● **TEXT SEGMENT**:
☆ ☆ ☆

SOURCE: Century Aluminum Company

Century Aluminum Company

November 12, 2009 08:30 ET

Century Aluminum Company Announces Extension of Exchange Offer and Consent Solicitation Related to Its 7.5% Senior Notes Due 2014

MONTEREY, CA--(Marketwire - November 12, 2009) - Century Aluminum Company (the "Company") (NASDAQ: CENX) today announced an extension of the exchange offer and consent solicitation relating to its 7.5% Senior Notes due 2014, CUSIP No. 156431AH1 (the "2014 Notes"), made pursuant to its Offering Circular and Consent Solicitation Statement dated October 28, 2009 (the "Offering Circular and Consent Solicitation Statement"), as amended by the Supplement thereto dated November 12, 2009.

The Company is extending the previously announced exchange offer and consent solicitation as follows:

--  The deadline to tender 2014 Notes to receive the consent payment in
    the consent solicitation is extended from 11:59 p.m., New York City time,
    on November 10, 2009 to 11:59 p.m., New York City time, on November 18,
    2009, unless further extended.   Holders who have tendered or tender their
    2014 Notes prior to such time, and have their 2014 Notes accepted by the
    Company for exchange, will be entitled to the total consideration, as set
    forth in the Offering Circular and Consent Solicitation Statement, for
    tendering and consenting in the exchange offer and consent solicitation.
--  The Expiration Time of the exchange offer and consent solicitation is
    extended from 11:59 p.m., New York City time, on November 25, 2009 to
    11:59 p.m., New York City time, on December 3, 2009, unless further

The Company has commenced an offer to exchange $250 million in aggregate principal amount outstanding 2014 Notes properly tendered (and not validly withdrawn) for up to $250 million of its 8% Senior Secured Notes due 2014 (the "Exchange Notes") to be issued at the closing of the exchange offer. In conjunction with the exchange offer, the Company also has commenced a solicitation of consents for amendments to the indenture governing the 2014 Notes to eliminate most restrictive covenants and modify certain events of default.

The Company has been advised by the information and exchange agent for the exchange offer and consent solicitation that, as of 5:00 p.m., New York City time, on November 10, 2009, the aggregate principal amount of 2014 Notes that had been validly tendered (and not validly withdrawn) and for which related consents had been validly delivered (and not validly revoked) was approximately $51 million.

This press release does not constitute an offer to exchange or a solicitation of consents relating to the 2014 Notes or any other securities of the Company. The exchange offer and consent solicitation is being made pursuant to an exemption from the registration requirements of the Securities Act of 1933, as amended (the "Securities Act") contained in Section 3(a)(9) of the Securities Act. The Company has not filed and will not file a registration statement under the Securities Act or any other federal or state securities laws with respect to the offer of Exchange Notes in the exchange offer and consent solicitation related to the 2014 Notes described above.

☆ ☆ ☆

● **RAW RECORDS**:
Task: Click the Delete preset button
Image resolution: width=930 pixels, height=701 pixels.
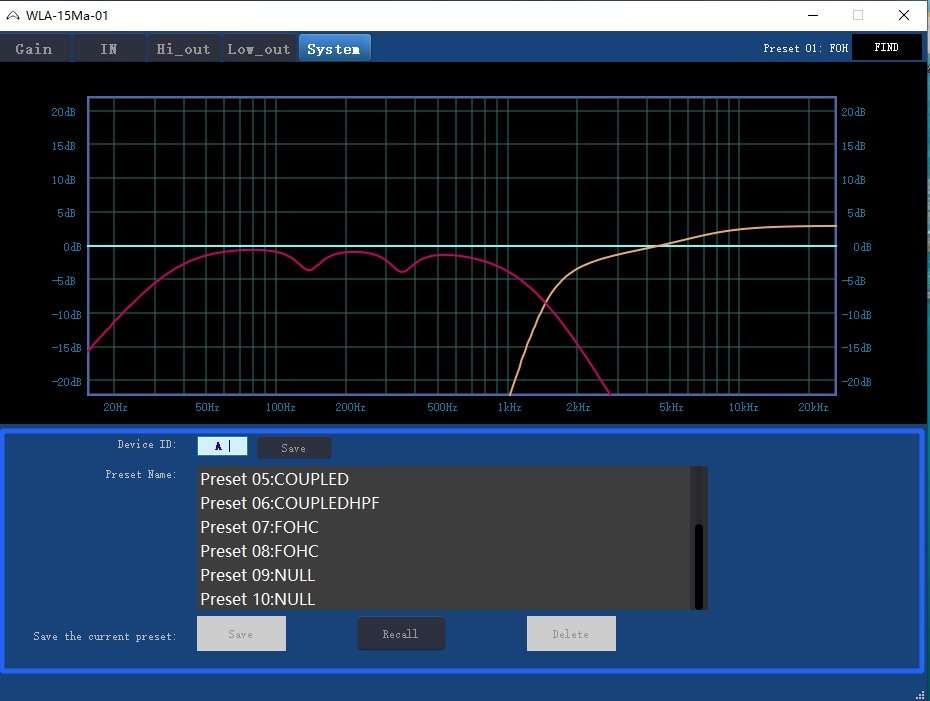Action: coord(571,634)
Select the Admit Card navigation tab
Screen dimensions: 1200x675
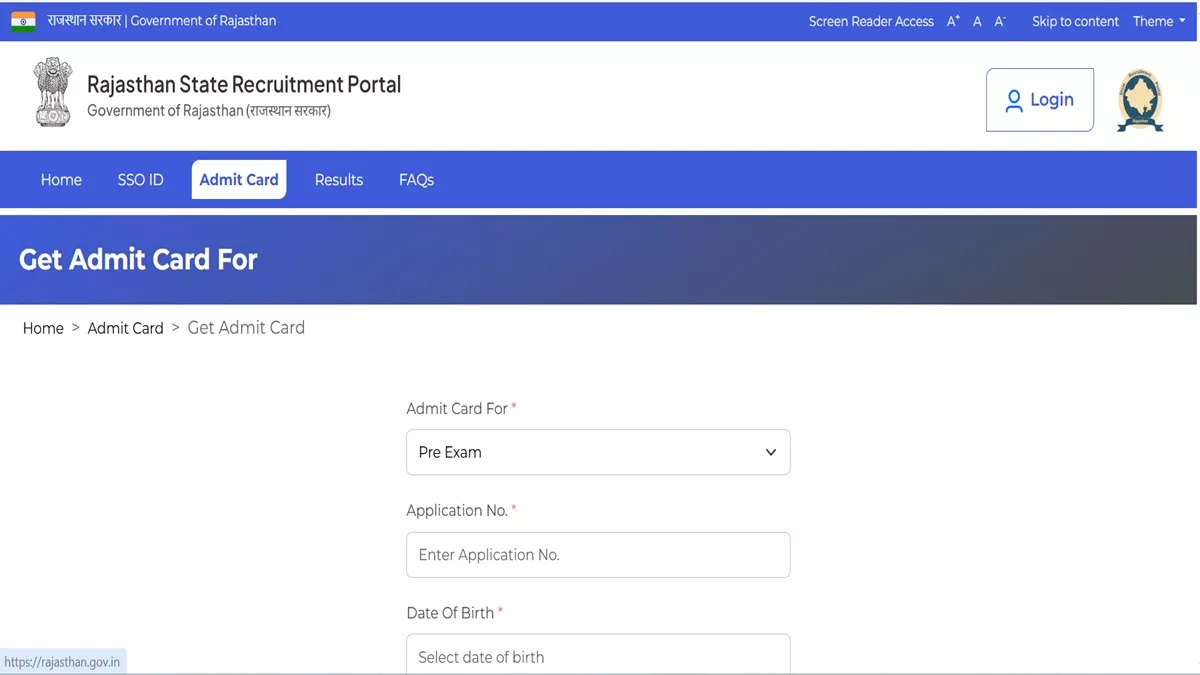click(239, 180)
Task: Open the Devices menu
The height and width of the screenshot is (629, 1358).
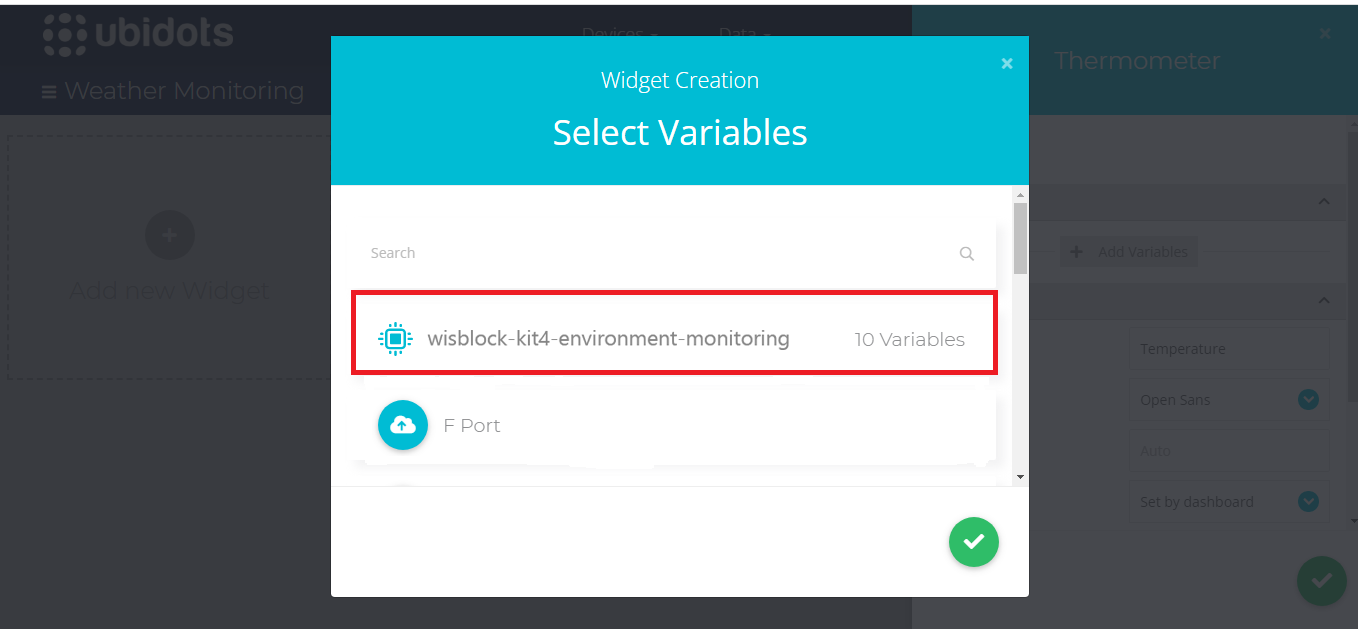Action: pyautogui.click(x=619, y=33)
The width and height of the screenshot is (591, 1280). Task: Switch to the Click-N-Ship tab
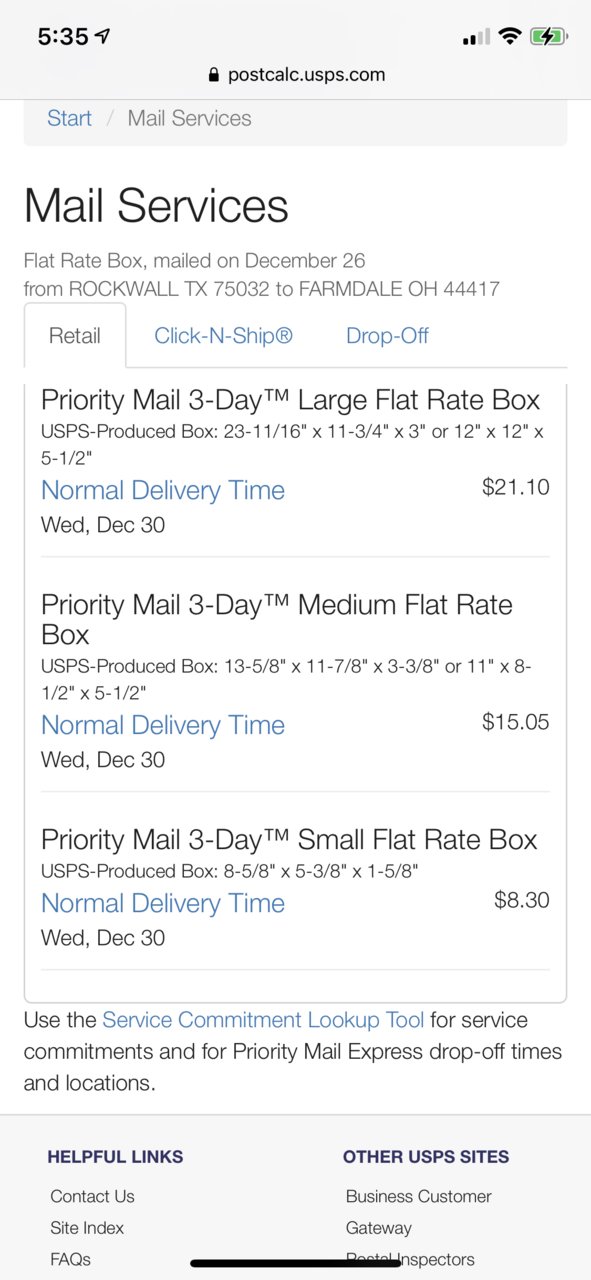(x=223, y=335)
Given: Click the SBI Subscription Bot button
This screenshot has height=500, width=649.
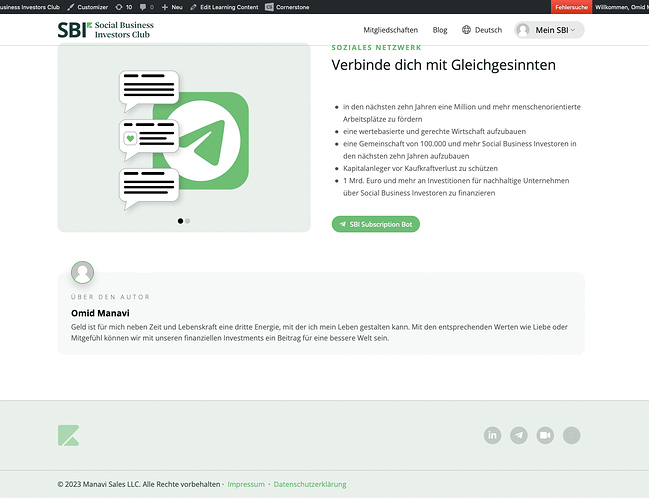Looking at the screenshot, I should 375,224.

☆ ☆ ☆

● **TASK SET**:
1. Rewrite everything in the press release on Century Aluminum's exchange offer from "The Company is" down to "and consent solicitation.", putting "full consideration" in place of "total consideration".
2. According to the press release on Century Aluminum's exchange offer, what aggregate principal amount of 2014 Notes had been validly tendered, with related consents delivered, as of 5:00 p.m. New York City time on November 10, 2009?

● **ANSWERS TO EACH TASK**:
1.
The Company is extending the previously announced exchange offer and consent solicitation as follows:

--  The deadline to tender 2014 Notes to receive the consent payment in
    the consent solicitation is extended from 11:59 p.m., New York City time,
    on November 10, 2009 to 11:59 p.m., New York City time, on November 18,
    2009, unless further extended.   Holders who have tendered or tender their
    2014 Notes prior to such time, and have their 2014 Notes accepted by the
    Company for exchange, will be entitled to the full consideration, as set
    forth in the Offering Circular and Consent Solicitation Statement, for
    tendering and consenting in the exchange offer and consent solicitation.

2. Approximately $51 million.